SLIRP mediates nuclear-mitochondrial communication during antiviral signaling to promote robust interferon response

Viral and endogenous double-stranded RNAs (dsRNAs) are recognized by cytosolic sensors and initiate antiviral signaling as a part of innate responses. Recent studies reveal a close association between mitochondrial dsRNAs (mt-dsRNAs) and several immune-related diseases. However, the mechanism by which mt-dsRNAs stimulate immune responses remains poorly understood. Here, we discover SRA stem-loop interacting RNA binding protein (SLIRP) as a key amplifier of mt-dsRNA-triggered antiviral signals in the setting of an autoimmune condition and viral infection.

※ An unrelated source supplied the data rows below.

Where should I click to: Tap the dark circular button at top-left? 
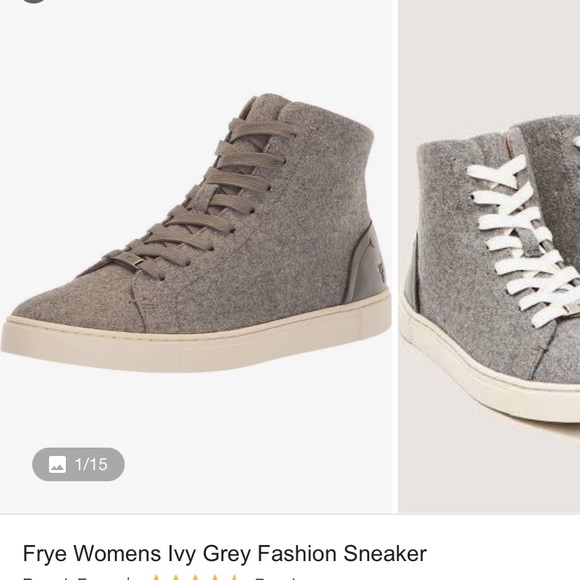pyautogui.click(x=33, y=1)
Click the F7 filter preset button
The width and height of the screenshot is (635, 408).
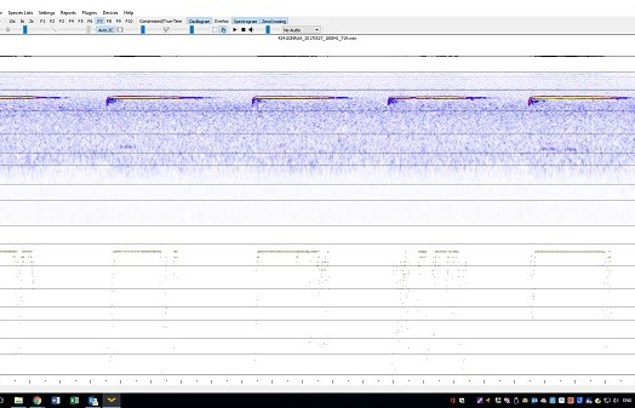tap(100, 21)
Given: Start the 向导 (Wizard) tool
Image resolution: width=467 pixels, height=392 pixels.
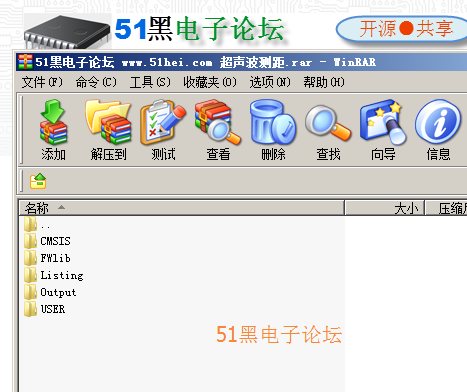Looking at the screenshot, I should coord(383,130).
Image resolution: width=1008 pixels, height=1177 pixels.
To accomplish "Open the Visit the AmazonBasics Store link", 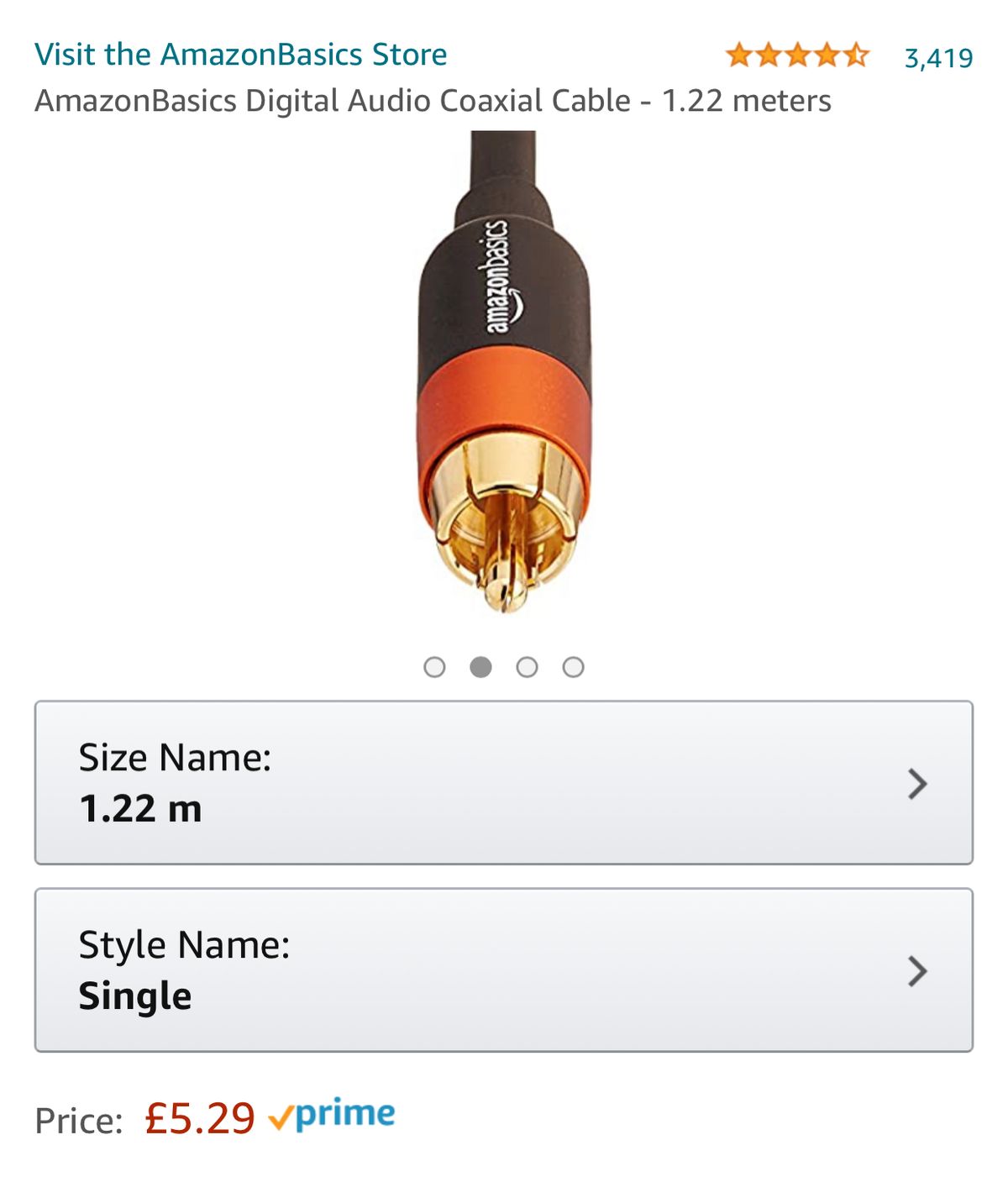I will [240, 55].
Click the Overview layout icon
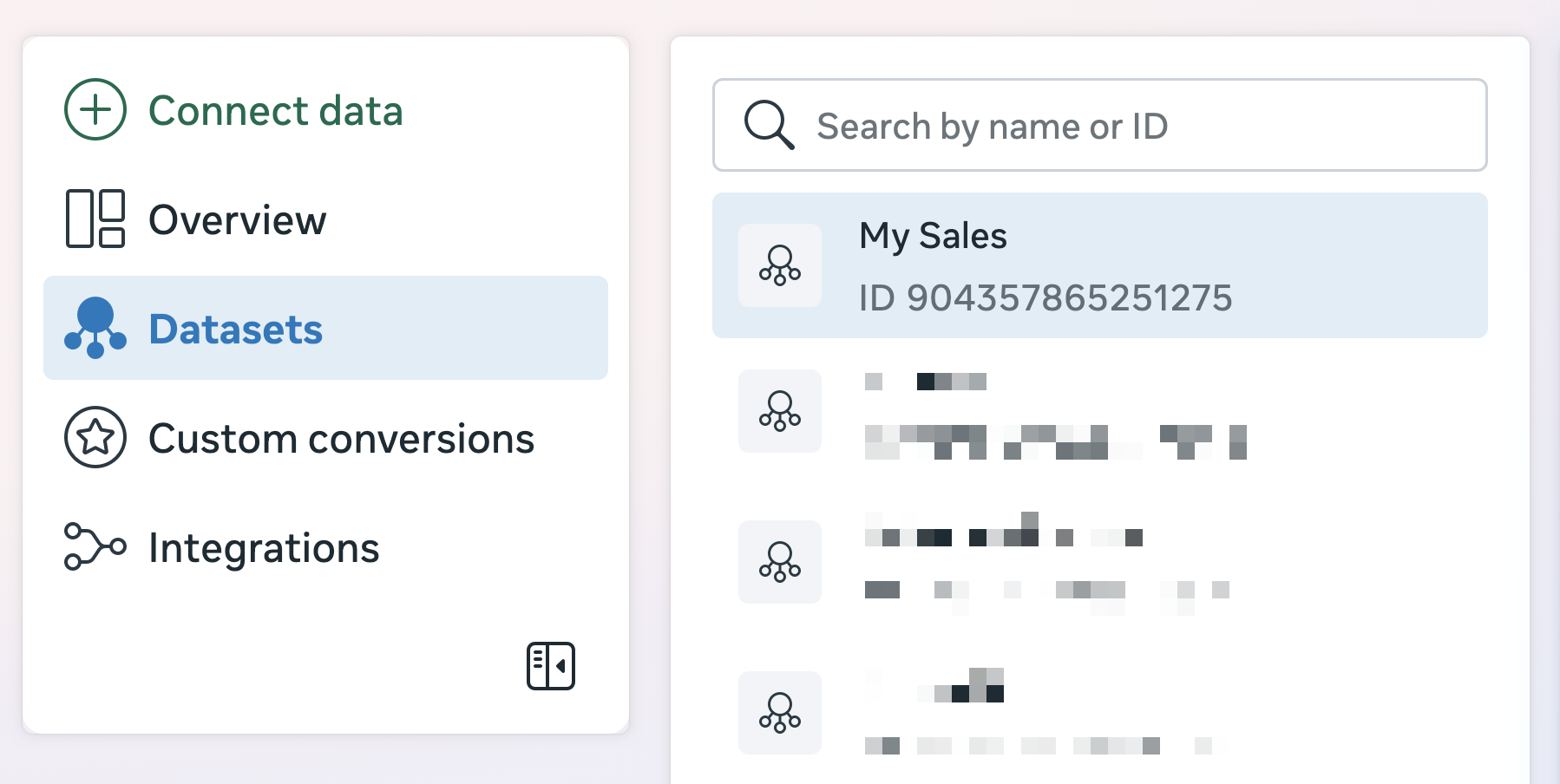 tap(95, 219)
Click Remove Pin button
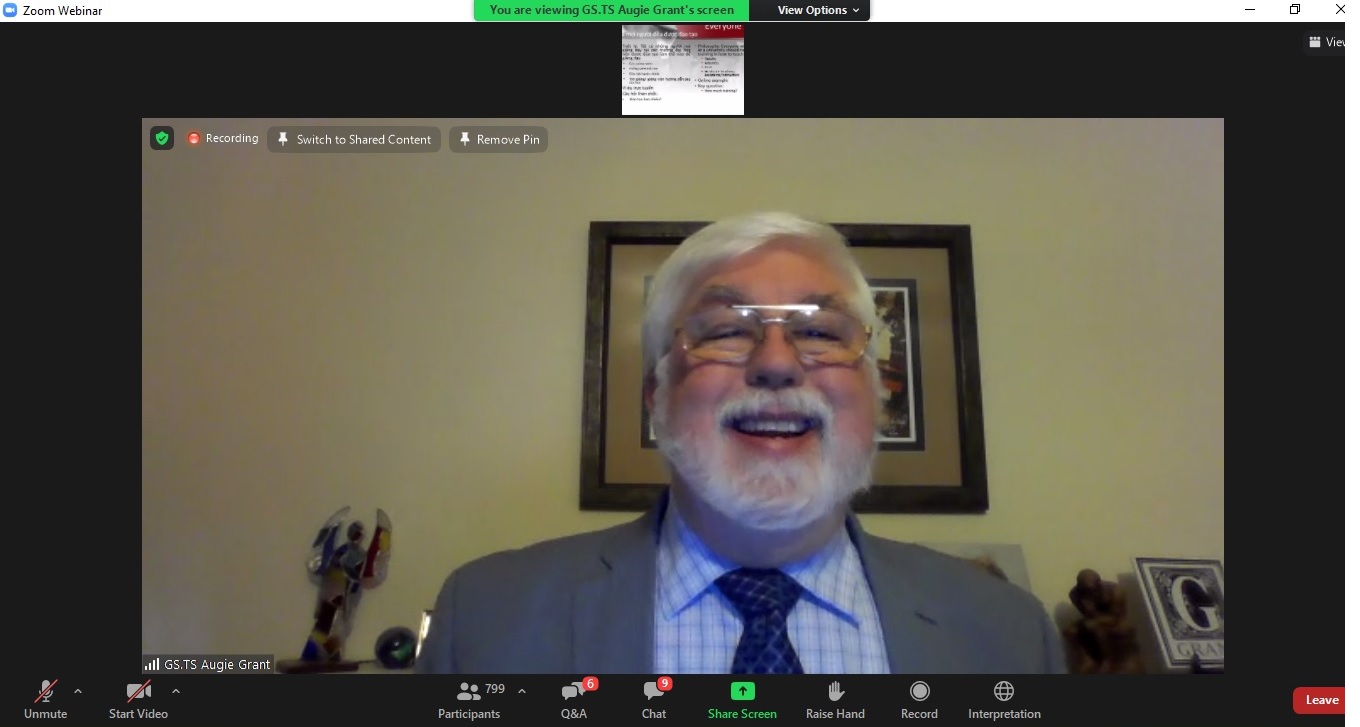Image resolution: width=1360 pixels, height=727 pixels. (x=498, y=139)
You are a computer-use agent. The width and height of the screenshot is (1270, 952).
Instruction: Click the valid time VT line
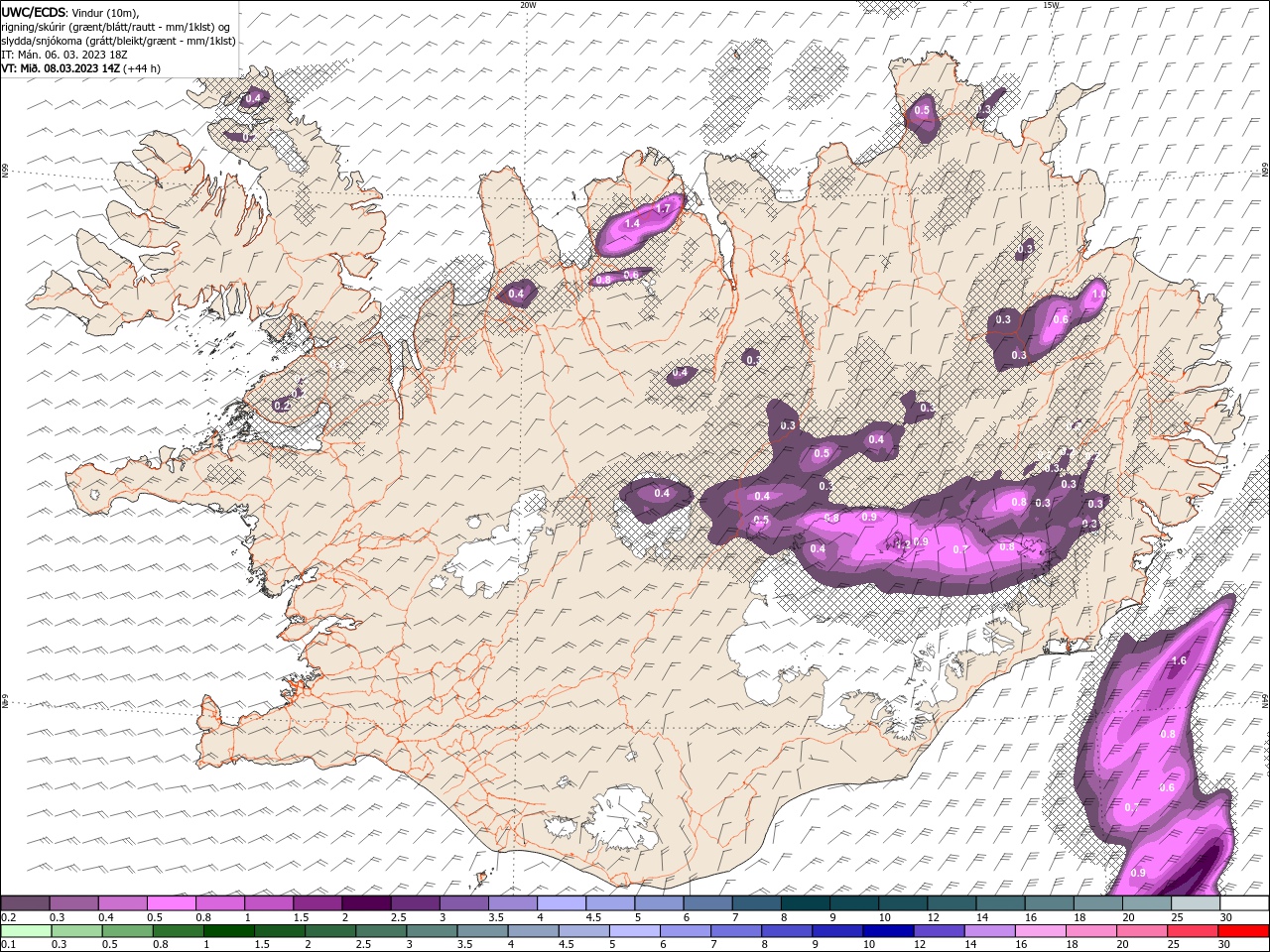coord(81,68)
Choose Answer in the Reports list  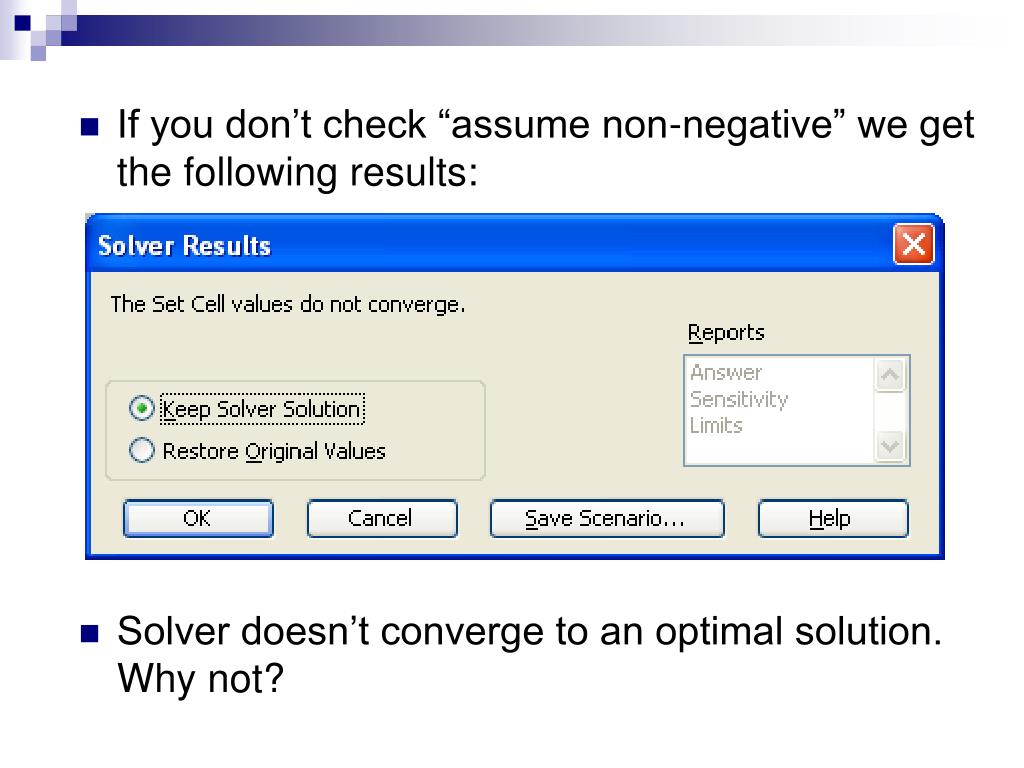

We find that the activation of melanoma differentiation- associated gene 5 (MDA5) by dsRNAs upregulates SLIRP expression and facilitates its mitochondrial import. SLIRP then stabilizes mt-dsRNAs and promotes their cytosolic release where they further activate MDA5 to amplify the antiviral signaling, augmenting the interferon response. Interestingly, downregulation of cytosolic mt-dsRNAs by targeted knockdown of SLIRP or blocking mt-dsRNA release from mitochondria dampens the interferon response and increases cell vulnerability to certain viral infections. Furthermore, we find elevated SLIRP expression in monocytes of autoimmune patients, and downregulation of SLIRP partially rescues the abnormal interferon-stimulated gene expression in patients’ primary cells. Our study unveils amplified positive feedback of antiviral signaling through the stabilization of mt- dsRNAs by SLIRP, which promotes a robust interferon response.